DESCRIPTION OF THE TASK: The full set of records must be set down verbatim.
--------------------------------------------------
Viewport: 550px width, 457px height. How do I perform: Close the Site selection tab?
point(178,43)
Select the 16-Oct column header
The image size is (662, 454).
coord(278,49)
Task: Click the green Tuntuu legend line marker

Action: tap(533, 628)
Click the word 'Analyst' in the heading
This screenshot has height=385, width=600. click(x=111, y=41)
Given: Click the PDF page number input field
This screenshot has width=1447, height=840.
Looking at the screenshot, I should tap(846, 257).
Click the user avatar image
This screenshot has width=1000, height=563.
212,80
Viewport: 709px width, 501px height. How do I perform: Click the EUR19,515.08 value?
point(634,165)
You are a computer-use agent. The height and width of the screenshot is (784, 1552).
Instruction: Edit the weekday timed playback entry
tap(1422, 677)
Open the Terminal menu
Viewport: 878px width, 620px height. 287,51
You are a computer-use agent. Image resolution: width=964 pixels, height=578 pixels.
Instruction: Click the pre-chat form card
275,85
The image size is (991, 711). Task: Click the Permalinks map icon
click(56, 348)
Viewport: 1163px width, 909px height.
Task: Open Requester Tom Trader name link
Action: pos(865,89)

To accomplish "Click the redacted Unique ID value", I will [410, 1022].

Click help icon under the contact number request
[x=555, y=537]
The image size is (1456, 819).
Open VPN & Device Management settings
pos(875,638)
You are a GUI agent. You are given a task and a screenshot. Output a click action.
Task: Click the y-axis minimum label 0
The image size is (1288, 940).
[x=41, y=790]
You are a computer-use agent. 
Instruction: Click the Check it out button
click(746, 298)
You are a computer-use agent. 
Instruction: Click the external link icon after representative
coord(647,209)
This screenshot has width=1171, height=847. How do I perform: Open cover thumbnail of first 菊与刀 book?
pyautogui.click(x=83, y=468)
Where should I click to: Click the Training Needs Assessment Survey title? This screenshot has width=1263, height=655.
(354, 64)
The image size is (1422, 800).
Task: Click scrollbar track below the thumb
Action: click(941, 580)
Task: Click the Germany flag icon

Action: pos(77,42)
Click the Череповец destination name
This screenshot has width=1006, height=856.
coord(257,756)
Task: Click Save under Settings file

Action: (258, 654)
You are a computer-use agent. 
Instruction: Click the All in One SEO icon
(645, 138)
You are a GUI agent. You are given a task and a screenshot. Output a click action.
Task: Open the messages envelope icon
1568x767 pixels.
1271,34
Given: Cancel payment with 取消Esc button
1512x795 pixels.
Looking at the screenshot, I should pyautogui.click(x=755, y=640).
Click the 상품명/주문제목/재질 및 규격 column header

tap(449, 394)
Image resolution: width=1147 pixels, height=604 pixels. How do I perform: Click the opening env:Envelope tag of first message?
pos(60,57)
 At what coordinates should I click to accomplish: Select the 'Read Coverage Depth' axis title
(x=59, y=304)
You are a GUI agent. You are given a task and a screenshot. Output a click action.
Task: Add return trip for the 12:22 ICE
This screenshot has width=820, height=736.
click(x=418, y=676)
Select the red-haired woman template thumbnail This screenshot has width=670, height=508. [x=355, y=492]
--------------------------------------------------
RESULT:
Viewport: 550px width, 457px height. How do I perform: Close the Site selection tab?
point(178,43)
Select the 16-Oct column header
The image size is (662, 454).
coord(278,49)
Task: Click the green Tuntuu legend line marker

Action: tap(533, 628)
Click the word 'Analyst' in the heading
This screenshot has height=385, width=600. click(x=111, y=41)
Given: Click the PDF page number input field
This screenshot has width=1447, height=840.
Looking at the screenshot, I should tap(846, 257).
Click the user avatar image
This screenshot has width=1000, height=563.
212,80
Viewport: 709px width, 501px height. How do I perform: Click the EUR19,515.08 value?
point(634,165)
You are a computer-use agent. The height and width of the screenshot is (784, 1552).
Instruction: Edit the weekday timed playback entry
tap(1422, 677)
Open the Terminal menu
Viewport: 878px width, 620px height. 287,51
You are a computer-use agent. Image resolution: width=964 pixels, height=578 pixels.
Instruction: Click the pre-chat form card
275,85
The image size is (991, 711). Task: Click the Permalinks map icon
click(56, 348)
Viewport: 1163px width, 909px height.
Task: Open Requester Tom Trader name link
Action: pos(865,89)

To accomplish "Click the redacted Unique ID value", I will [410, 1022].

Click help icon under the contact number request
[x=555, y=537]
The image size is (1456, 819).
Open VPN & Device Management settings
pos(875,638)
You are a GUI agent. You are given a task and a screenshot. Output a click action.
Task: Click the y-axis minimum label 0
The image size is (1288, 940).
[x=41, y=790]
You are a computer-use agent. 
Instruction: Click the Check it out button
click(746, 298)
You are a computer-use agent. 
Instruction: Click the external link icon after representative
coord(647,209)
This screenshot has width=1171, height=847. How do I perform: Open cover thumbnail of first 菊与刀 book?
pyautogui.click(x=83, y=468)
Where should I click to: Click the Training Needs Assessment Survey title? This screenshot has width=1263, height=655.
(354, 64)
The image size is (1422, 800).
Task: Click scrollbar track below the thumb
Action: click(941, 580)
Task: Click the Germany flag icon

Action: pos(77,42)
Click the Череповец destination name
This screenshot has width=1006, height=856.
coord(257,756)
Task: Click Save under Settings file

Action: (258, 654)
You are a computer-use agent. 
Instruction: Click the All in One SEO icon
(645, 138)
You are a GUI agent. You are given a task and a screenshot. Output a click action.
Task: Open the messages envelope icon
1568x767 pixels.
1271,34
Given: Cancel payment with 取消Esc button
1512x795 pixels.
Looking at the screenshot, I should pyautogui.click(x=755, y=640).
Click the 상품명/주문제목/재질 및 규격 column header

tap(449, 394)
Image resolution: width=1147 pixels, height=604 pixels. How do I perform: Click the opening env:Envelope tag of first message?
pos(60,57)
 At what coordinates should I click to accomplish: Select the 'Read Coverage Depth' axis title
(x=59, y=304)
You are a GUI agent. You are given a task and a screenshot. Output a click action.
Task: Add return trip for the 12:22 ICE
This screenshot has width=820, height=736.
click(x=418, y=676)
Select the red-haired woman template thumbnail This screenshot has width=670, height=508. [x=355, y=492]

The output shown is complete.